Copy each of the following rows word for word, leaving nothing out and changing nothing.

● ● ● ● ●

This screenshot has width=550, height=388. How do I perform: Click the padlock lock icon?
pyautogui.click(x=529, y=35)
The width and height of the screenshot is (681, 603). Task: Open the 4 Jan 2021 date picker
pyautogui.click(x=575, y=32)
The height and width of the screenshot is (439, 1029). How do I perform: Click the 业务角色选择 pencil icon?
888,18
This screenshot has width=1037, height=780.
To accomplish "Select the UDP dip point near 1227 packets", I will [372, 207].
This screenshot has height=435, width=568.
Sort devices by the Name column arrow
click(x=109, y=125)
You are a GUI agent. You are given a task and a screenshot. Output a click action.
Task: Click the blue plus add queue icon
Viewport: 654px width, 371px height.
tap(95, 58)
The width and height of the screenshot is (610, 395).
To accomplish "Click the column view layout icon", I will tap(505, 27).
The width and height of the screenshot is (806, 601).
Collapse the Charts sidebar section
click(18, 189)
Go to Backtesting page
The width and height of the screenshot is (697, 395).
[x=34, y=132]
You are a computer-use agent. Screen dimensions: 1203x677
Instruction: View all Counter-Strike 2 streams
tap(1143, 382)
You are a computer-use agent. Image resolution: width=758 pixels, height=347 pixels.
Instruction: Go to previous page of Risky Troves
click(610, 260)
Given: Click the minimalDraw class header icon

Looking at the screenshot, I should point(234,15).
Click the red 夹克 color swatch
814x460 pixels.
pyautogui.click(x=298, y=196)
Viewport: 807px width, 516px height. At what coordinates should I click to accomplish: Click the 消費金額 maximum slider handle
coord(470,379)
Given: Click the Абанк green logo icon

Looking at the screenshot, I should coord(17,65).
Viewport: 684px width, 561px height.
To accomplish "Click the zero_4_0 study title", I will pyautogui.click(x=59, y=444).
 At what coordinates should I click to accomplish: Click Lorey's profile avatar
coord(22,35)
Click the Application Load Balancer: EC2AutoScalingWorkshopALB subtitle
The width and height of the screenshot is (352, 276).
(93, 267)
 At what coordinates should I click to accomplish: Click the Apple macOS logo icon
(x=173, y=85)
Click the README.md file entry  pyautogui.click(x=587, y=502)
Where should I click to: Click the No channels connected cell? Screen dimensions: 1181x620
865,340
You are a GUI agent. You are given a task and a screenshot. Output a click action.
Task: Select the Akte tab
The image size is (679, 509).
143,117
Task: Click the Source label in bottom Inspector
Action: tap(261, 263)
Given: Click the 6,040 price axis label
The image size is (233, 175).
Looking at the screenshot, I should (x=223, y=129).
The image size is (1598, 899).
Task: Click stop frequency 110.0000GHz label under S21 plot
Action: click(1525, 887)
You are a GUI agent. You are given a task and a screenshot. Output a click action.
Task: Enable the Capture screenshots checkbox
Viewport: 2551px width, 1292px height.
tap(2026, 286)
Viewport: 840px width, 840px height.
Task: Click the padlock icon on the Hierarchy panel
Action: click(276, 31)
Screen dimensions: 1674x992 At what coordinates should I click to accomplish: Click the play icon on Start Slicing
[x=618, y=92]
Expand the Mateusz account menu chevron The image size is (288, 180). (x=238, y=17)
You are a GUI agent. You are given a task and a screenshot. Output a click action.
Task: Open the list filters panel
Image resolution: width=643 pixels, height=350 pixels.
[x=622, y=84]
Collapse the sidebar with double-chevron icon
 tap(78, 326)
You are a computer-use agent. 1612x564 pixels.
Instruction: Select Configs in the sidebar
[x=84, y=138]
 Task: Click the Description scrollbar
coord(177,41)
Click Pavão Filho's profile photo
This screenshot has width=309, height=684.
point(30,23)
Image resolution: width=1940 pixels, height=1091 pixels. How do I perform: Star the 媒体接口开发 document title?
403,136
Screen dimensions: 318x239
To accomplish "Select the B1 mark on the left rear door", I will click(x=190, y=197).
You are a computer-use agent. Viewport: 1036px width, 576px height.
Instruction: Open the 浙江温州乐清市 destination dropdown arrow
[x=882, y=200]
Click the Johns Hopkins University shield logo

● ● ● ● ●

**The completed task:**
This screenshot has width=550, height=388. How do I perform: Click the padlock lock icon?
pyautogui.click(x=529, y=35)
The width and height of the screenshot is (681, 603). Task: Open the 4 Jan 2021 date picker
pyautogui.click(x=575, y=32)
The height and width of the screenshot is (439, 1029). How do I perform: Click the 业务角色选择 pencil icon?
888,18
This screenshot has width=1037, height=780.
To accomplish "Select the UDP dip point near 1227 packets", I will [372, 207].
This screenshot has height=435, width=568.
Sort devices by the Name column arrow
click(x=109, y=125)
You are a GUI agent. You are given a task and a screenshot. Output a click action.
Task: Click the blue plus add queue icon
Viewport: 654px width, 371px height.
tap(95, 58)
The width and height of the screenshot is (610, 395).
To accomplish "Click the column view layout icon", I will tap(505, 27).
The width and height of the screenshot is (806, 601).
Collapse the Charts sidebar section
click(18, 189)
Go to Backtesting page
The width and height of the screenshot is (697, 395).
[x=34, y=132]
You are a computer-use agent. Screen dimensions: 1203x677
Instruction: View all Counter-Strike 2 streams
tap(1143, 382)
You are a computer-use agent. Image resolution: width=758 pixels, height=347 pixels.
Instruction: Go to previous page of Risky Troves
click(610, 260)
Given: Click the minimalDraw class header icon

Looking at the screenshot, I should point(234,15).
Click the red 夹克 color swatch
814x460 pixels.
pyautogui.click(x=298, y=196)
Viewport: 807px width, 516px height. At what coordinates should I click to accomplish: Click the 消費金額 maximum slider handle
coord(470,379)
Given: Click the Абанк green logo icon

Looking at the screenshot, I should coord(17,65).
Viewport: 684px width, 561px height.
To accomplish "Click the zero_4_0 study title", I will pyautogui.click(x=59, y=444).
 At what coordinates should I click to accomplish: Click Lorey's profile avatar
coord(22,35)
Click the Application Load Balancer: EC2AutoScalingWorkshopALB subtitle
The width and height of the screenshot is (352, 276).
(93, 267)
 At what coordinates should I click to accomplish: Click the Apple macOS logo icon
(x=173, y=85)
Click the README.md file entry  pyautogui.click(x=587, y=502)
Where should I click to: Click the No channels connected cell? Screen dimensions: 1181x620
865,340
You are a GUI agent. You are given a task and a screenshot. Output a click action.
Task: Select the Akte tab
The image size is (679, 509).
143,117
Task: Click the Source label in bottom Inspector
Action: tap(261, 263)
Given: Click the 6,040 price axis label
The image size is (233, 175).
Looking at the screenshot, I should (x=223, y=129).
The image size is (1598, 899).
Task: Click stop frequency 110.0000GHz label under S21 plot
Action: click(1525, 887)
You are a GUI agent. You are given a task and a screenshot. Output a click action.
Task: Enable the Capture screenshots checkbox
Viewport: 2551px width, 1292px height.
tap(2026, 286)
Viewport: 840px width, 840px height.
Task: Click the padlock icon on the Hierarchy panel
Action: click(276, 31)
Screen dimensions: 1674x992 At what coordinates should I click to accomplish: Click the play icon on Start Slicing
[x=618, y=92]
Expand the Mateusz account menu chevron The image size is (288, 180). (x=238, y=17)
You are a GUI agent. You are given a task and a screenshot. Output a click action.
Task: Open the list filters panel
Image resolution: width=643 pixels, height=350 pixels.
[x=622, y=84]
Collapse the sidebar with double-chevron icon
 tap(78, 326)
You are a computer-use agent. 1612x564 pixels.
Instruction: Select Configs in the sidebar
[x=84, y=138]
 Task: Click the Description scrollbar
coord(177,41)
Click Pavão Filho's profile photo
This screenshot has width=309, height=684.
point(30,23)
Image resolution: width=1940 pixels, height=1091 pixels. How do I perform: Star the 媒体接口开发 document title?
403,136
Screen dimensions: 318x239
To accomplish "Select the B1 mark on the left rear door", I will click(x=190, y=197).
You are a computer-use agent. Viewport: 1036px width, 576px height.
Instruction: Open the 浙江温州乐清市 destination dropdown arrow
[x=882, y=200]
Click the Johns Hopkins University shield logo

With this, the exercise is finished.